(Task material Opens)
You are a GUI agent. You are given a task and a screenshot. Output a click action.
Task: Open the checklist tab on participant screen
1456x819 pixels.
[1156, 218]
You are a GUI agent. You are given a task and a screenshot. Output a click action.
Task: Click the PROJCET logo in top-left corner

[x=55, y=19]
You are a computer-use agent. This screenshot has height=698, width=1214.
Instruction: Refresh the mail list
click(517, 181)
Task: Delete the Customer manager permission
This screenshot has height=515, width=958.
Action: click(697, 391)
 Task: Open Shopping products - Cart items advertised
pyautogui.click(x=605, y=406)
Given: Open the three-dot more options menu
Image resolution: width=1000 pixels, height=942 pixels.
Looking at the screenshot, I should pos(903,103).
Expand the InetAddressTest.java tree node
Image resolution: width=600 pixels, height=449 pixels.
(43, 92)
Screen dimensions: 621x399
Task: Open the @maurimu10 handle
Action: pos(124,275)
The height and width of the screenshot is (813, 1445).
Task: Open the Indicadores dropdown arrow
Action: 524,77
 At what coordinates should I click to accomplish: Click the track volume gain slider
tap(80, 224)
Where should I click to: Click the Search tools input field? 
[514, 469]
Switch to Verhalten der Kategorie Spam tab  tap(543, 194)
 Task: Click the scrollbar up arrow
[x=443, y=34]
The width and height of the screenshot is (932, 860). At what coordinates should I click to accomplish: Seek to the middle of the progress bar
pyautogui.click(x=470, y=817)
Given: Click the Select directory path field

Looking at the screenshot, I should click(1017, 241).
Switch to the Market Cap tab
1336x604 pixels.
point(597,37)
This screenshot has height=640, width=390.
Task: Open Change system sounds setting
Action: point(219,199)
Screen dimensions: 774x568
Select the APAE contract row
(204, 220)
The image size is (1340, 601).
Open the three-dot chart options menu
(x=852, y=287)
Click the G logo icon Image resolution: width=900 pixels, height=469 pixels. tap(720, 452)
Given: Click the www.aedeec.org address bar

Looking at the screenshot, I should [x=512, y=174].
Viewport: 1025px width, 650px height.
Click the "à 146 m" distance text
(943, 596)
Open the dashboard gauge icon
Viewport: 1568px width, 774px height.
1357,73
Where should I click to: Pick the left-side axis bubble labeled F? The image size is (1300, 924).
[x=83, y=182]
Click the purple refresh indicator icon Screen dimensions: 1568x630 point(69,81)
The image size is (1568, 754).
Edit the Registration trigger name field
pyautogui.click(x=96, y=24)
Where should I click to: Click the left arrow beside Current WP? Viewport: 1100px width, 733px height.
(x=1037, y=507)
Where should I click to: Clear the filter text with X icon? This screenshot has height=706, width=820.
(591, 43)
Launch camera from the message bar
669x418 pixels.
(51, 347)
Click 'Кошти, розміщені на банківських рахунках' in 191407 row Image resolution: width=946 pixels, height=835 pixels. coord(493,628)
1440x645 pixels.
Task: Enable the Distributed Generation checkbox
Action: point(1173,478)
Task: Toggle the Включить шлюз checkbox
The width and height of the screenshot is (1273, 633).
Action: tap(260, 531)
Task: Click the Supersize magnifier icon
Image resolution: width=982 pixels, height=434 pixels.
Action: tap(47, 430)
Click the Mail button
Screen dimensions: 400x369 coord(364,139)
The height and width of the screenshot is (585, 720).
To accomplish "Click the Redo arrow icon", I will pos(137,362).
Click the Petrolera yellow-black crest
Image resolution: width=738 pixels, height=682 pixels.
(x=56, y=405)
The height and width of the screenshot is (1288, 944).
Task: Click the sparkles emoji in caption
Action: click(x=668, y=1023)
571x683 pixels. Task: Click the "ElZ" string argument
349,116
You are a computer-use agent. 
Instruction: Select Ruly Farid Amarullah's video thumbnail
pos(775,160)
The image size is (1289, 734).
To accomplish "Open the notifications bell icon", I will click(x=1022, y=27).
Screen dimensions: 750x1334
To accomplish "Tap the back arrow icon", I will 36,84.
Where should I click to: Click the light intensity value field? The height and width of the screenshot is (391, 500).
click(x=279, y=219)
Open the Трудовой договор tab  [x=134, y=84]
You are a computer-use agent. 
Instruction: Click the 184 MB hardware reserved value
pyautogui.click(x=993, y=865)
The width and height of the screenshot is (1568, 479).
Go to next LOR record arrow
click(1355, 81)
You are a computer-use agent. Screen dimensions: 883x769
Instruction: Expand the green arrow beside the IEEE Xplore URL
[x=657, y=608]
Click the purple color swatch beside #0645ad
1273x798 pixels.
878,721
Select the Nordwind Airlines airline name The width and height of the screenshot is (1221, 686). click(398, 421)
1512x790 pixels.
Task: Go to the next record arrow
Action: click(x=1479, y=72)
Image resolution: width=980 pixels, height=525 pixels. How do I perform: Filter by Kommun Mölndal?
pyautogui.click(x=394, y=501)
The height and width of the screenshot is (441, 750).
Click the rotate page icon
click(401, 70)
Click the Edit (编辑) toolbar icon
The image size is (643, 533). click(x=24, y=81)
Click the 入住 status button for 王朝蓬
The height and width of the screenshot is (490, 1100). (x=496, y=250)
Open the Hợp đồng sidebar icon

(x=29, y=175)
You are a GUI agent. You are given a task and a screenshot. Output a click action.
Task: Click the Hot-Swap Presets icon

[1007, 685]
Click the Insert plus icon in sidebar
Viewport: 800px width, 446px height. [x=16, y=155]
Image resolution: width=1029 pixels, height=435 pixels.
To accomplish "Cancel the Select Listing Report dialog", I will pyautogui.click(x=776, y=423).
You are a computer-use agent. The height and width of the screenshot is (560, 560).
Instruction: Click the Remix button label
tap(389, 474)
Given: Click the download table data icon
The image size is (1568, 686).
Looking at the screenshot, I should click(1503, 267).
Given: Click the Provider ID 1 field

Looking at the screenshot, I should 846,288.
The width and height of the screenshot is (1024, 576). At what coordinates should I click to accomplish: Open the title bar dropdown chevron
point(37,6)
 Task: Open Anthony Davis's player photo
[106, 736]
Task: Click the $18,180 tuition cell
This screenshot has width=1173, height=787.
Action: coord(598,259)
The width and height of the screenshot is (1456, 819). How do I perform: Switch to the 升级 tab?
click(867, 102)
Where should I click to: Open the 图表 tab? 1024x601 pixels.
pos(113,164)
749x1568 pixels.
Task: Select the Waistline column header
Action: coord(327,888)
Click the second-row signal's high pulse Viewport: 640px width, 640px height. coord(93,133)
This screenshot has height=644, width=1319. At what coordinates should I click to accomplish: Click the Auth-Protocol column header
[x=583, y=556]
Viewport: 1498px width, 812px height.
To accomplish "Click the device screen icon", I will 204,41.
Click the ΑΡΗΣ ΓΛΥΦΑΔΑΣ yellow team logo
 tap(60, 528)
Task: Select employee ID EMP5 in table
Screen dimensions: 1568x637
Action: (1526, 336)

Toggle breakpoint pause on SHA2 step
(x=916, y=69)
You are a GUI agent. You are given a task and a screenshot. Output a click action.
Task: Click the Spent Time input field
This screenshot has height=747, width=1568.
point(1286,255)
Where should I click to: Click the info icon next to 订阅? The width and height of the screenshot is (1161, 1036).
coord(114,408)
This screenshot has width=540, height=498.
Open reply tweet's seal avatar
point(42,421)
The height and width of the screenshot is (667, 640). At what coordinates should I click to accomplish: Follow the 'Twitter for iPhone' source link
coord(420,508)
(Task material Closes)
Copy every record above exactly as it is.

You are a GUI agent. You are given a task and a screenshot. Output a click action.
Task: Open the checklist tab on participant screen
1456x819 pixels.
[1156, 218]
You are a GUI agent. You are given a task and a screenshot. Output a click action.
Task: Click the PROJCET logo in top-left corner

[x=55, y=19]
You are a computer-use agent. This screenshot has height=698, width=1214.
Instruction: Refresh the mail list
click(517, 181)
Task: Delete the Customer manager permission
This screenshot has height=515, width=958.
Action: click(697, 391)
 Task: Open Shopping products - Cart items advertised
pyautogui.click(x=605, y=406)
Given: Open the three-dot more options menu
Image resolution: width=1000 pixels, height=942 pixels.
Looking at the screenshot, I should pos(903,103).
Expand the InetAddressTest.java tree node
Image resolution: width=600 pixels, height=449 pixels.
(43, 92)
Screen dimensions: 621x399
Task: Open the @maurimu10 handle
Action: pos(124,275)
The height and width of the screenshot is (813, 1445).
Task: Open the Indicadores dropdown arrow
Action: 524,77
 At what coordinates should I click to accomplish: Click the track volume gain slider
tap(80, 224)
Where should I click to: Click the Search tools input field? 
[514, 469]
Switch to Verhalten der Kategorie Spam tab  tap(543, 194)
 Task: Click the scrollbar up arrow
[x=443, y=34]
The width and height of the screenshot is (932, 860). At what coordinates should I click to accomplish: Seek to the middle of the progress bar
pyautogui.click(x=470, y=817)
Given: Click the Select directory path field

Looking at the screenshot, I should click(1017, 241).
Switch to the Market Cap tab
1336x604 pixels.
point(597,37)
This screenshot has height=640, width=390.
Task: Open Change system sounds setting
Action: point(219,199)
Screen dimensions: 774x568
Select the APAE contract row
(204, 220)
The image size is (1340, 601).
Open the three-dot chart options menu
(x=852, y=287)
Click the G logo icon Image resolution: width=900 pixels, height=469 pixels. tap(720, 452)
Given: Click the www.aedeec.org address bar

Looking at the screenshot, I should [x=512, y=174].
Viewport: 1025px width, 650px height.
Click the "à 146 m" distance text
(943, 596)
Open the dashboard gauge icon
Viewport: 1568px width, 774px height.
1357,73
Where should I click to: Pick the left-side axis bubble labeled F? The image size is (1300, 924).
[x=83, y=182]
Click the purple refresh indicator icon Screen dimensions: 1568x630 point(69,81)
The image size is (1568, 754).
Edit the Registration trigger name field
pyautogui.click(x=96, y=24)
Where should I click to: Click the left arrow beside Current WP? Viewport: 1100px width, 733px height.
(x=1037, y=507)
Where should I click to: Clear the filter text with X icon? This screenshot has height=706, width=820.
(591, 43)
Launch camera from the message bar
669x418 pixels.
(51, 347)
Click 'Кошти, розміщені на банківських рахунках' in 191407 row Image resolution: width=946 pixels, height=835 pixels. coord(493,628)
1440x645 pixels.
Task: Enable the Distributed Generation checkbox
Action: point(1173,478)
Task: Toggle the Включить шлюз checkbox
The width and height of the screenshot is (1273, 633).
Action: tap(260, 531)
Task: Click the Supersize magnifier icon
Image resolution: width=982 pixels, height=434 pixels.
Action: tap(47, 430)
Click the Mail button
Screen dimensions: 400x369 coord(364,139)
The height and width of the screenshot is (585, 720).
To accomplish "Click the Redo arrow icon", I will pos(137,362).
Click the Petrolera yellow-black crest
Image resolution: width=738 pixels, height=682 pixels.
(x=56, y=405)
The height and width of the screenshot is (1288, 944).
Task: Click the sparkles emoji in caption
Action: click(x=668, y=1023)
571x683 pixels. Task: Click the "ElZ" string argument
349,116
You are a computer-use agent. 
Instruction: Select Ruly Farid Amarullah's video thumbnail
pos(775,160)
The image size is (1289, 734).
To accomplish "Open the notifications bell icon", I will click(x=1022, y=27).
Screen dimensions: 750x1334
To accomplish "Tap the back arrow icon", I will 36,84.
Where should I click to: Click the light intensity value field? The height and width of the screenshot is (391, 500).
click(x=279, y=219)
Open the Трудовой договор tab  [x=134, y=84]
You are a computer-use agent. 
Instruction: Click the 184 MB hardware reserved value
pyautogui.click(x=993, y=865)
The width and height of the screenshot is (1568, 479).
Go to next LOR record arrow
click(1355, 81)
You are a computer-use agent. Screen dimensions: 883x769
Instruction: Expand the green arrow beside the IEEE Xplore URL
[x=657, y=608]
Click the purple color swatch beside #0645ad
1273x798 pixels.
878,721
Select the Nordwind Airlines airline name The width and height of the screenshot is (1221, 686). click(398, 421)
1512x790 pixels.
Task: Go to the next record arrow
Action: click(x=1479, y=72)
Image resolution: width=980 pixels, height=525 pixels. How do I perform: Filter by Kommun Mölndal?
pyautogui.click(x=394, y=501)
The height and width of the screenshot is (441, 750).
Click the rotate page icon
click(401, 70)
Click the Edit (编辑) toolbar icon
The image size is (643, 533). click(x=24, y=81)
Click the 入住 status button for 王朝蓬
The height and width of the screenshot is (490, 1100). (x=496, y=250)
Open the Hợp đồng sidebar icon

(x=29, y=175)
You are a GUI agent. You are given a task and a screenshot. Output a click action.
Task: Click the Hot-Swap Presets icon

[1007, 685]
Click the Insert plus icon in sidebar
Viewport: 800px width, 446px height. [x=16, y=155]
Image resolution: width=1029 pixels, height=435 pixels.
To accomplish "Cancel the Select Listing Report dialog", I will pyautogui.click(x=776, y=423).
You are a computer-use agent. The height and width of the screenshot is (560, 560).
Instruction: Click the Remix button label
tap(389, 474)
Given: Click the download table data icon
The image size is (1568, 686).
Looking at the screenshot, I should click(1503, 267).
Given: Click the Provider ID 1 field

Looking at the screenshot, I should 846,288.
The width and height of the screenshot is (1024, 576). At what coordinates should I click to accomplish: Open the title bar dropdown chevron
point(37,6)
 Task: Open Anthony Davis's player photo
[106, 736]
Task: Click the $18,180 tuition cell
This screenshot has width=1173, height=787.
Action: coord(598,259)
The width and height of the screenshot is (1456, 819). How do I perform: Switch to the 升级 tab?
click(867, 102)
Where should I click to: Open the 图表 tab? 1024x601 pixels.
pos(113,164)
749x1568 pixels.
Task: Select the Waistline column header
Action: coord(327,888)
Click the second-row signal's high pulse Viewport: 640px width, 640px height. coord(93,133)
This screenshot has height=644, width=1319. At what coordinates should I click to accomplish: Click the Auth-Protocol column header
[x=583, y=556]
Viewport: 1498px width, 812px height.
To accomplish "Click the device screen icon", I will 204,41.
Click the ΑΡΗΣ ΓΛΥΦΑΔΑΣ yellow team logo
 tap(60, 528)
Task: Select employee ID EMP5 in table
Screen dimensions: 1568x637
Action: (1526, 336)

Toggle breakpoint pause on SHA2 step
(x=916, y=69)
You are a GUI agent. You are given a task and a screenshot. Output a click action.
Task: Click the Spent Time input field
This screenshot has height=747, width=1568.
point(1286,255)
Where should I click to: Click the info icon next to 订阅? The width and height of the screenshot is (1161, 1036).
coord(114,408)
This screenshot has width=540, height=498.
Open reply tweet's seal avatar
point(42,421)
The height and width of the screenshot is (667, 640). At what coordinates should I click to accomplish: Follow the 'Twitter for iPhone' source link
coord(420,508)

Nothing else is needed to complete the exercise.